======== Selected passage ========

In reply, BC Hydro submits that this argument is a red herring as it is not claiming that the capacity at the Mainwaring substation is insufficient to serve area load. BC Hydro explains that it conducts area studies when there is a need for additional capacity and that BC Hydro will continue to monitor the load forecast for the area and will initiate an area study should additional capacity be required in the area due to load growth. Further, BC Hydro has filed its Asset Plan for the Mainwaring substation as Appendix D to the Application and submits that the Asset Plan demonstrates that it has considered the overall long-term needs of the substation and supports the substation configuration proposed as part of the Project.[202]
The CEC and BCOAPO did not make specific submissions with respect to the need, if any, for area studies.

======== Data shown ========

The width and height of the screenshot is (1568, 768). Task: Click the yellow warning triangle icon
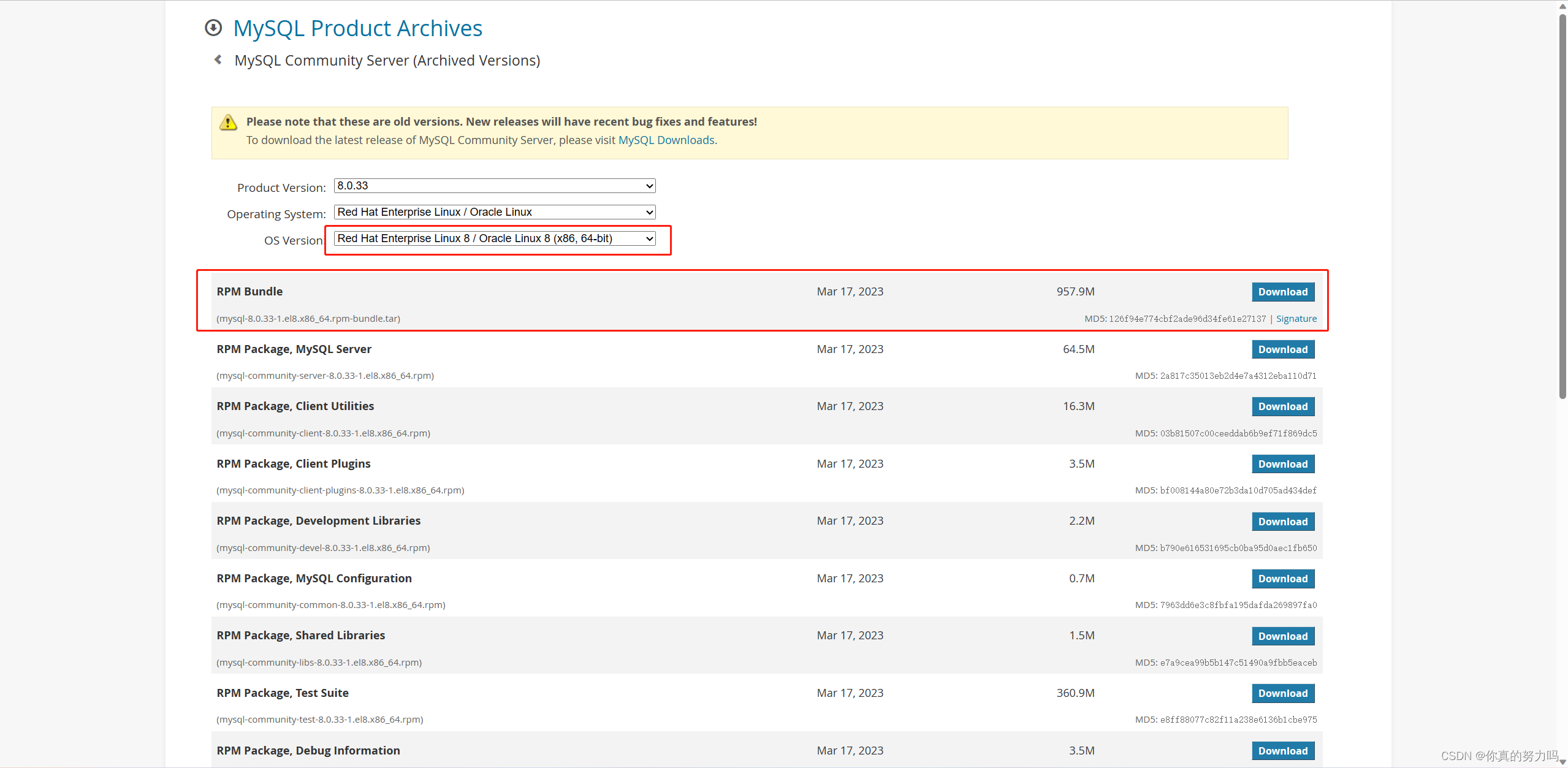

========
======== Data shown ========

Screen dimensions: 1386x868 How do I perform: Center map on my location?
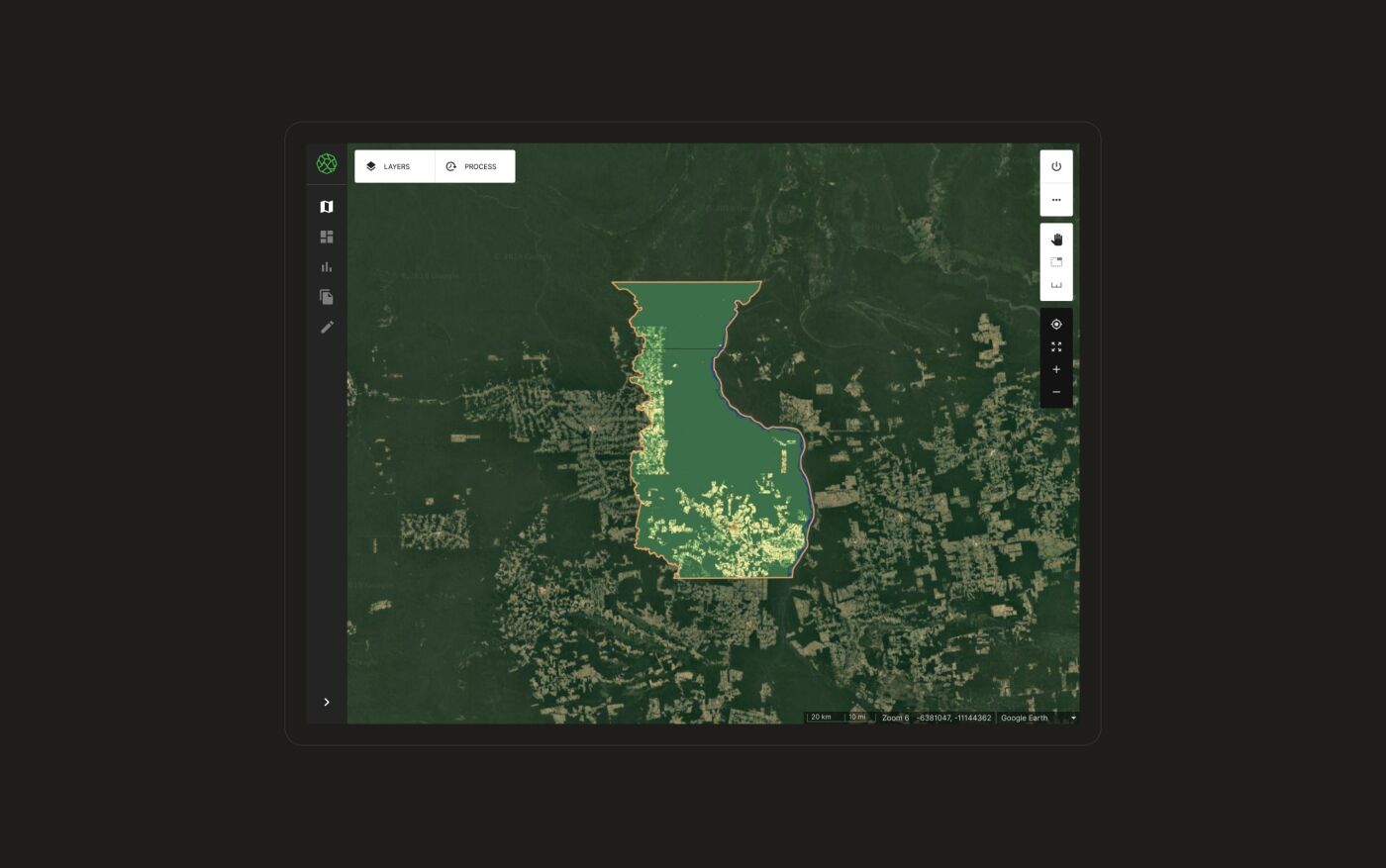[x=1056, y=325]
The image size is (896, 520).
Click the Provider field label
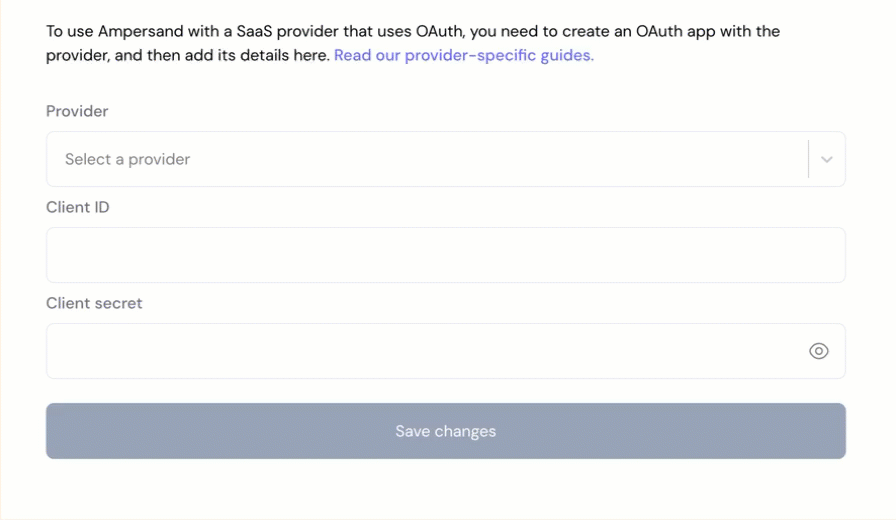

========

-- Exercise details --
Write out the passage above on BC Hydro's reply about area studies for the Mainwaring substation, word for word and in full.

-- Response to the exercise --
In reply, BC Hydro submits that this argument is a red herring as it is not claiming that the capacity at the Mainwaring substation is insufficient to serve area load. BC Hydro explains that it conducts area studies when there is a need for additional capacity and that BC Hydro will continue to monitor the load forecast for the area and will initiate an area study should additional capacity be required in the area due to load growth. Further, BC Hydro has filed its Asset Plan for the Mainwaring substation as Appendix D to the Application and submits that the Asset Plan demonstrates that it has considered the overall long-term needs of the substation and supports the substation configuration proposed as part of the Project.[202]
The CEC and BCOAPO did not make specific submissions with respect to the need, if any, for area studies.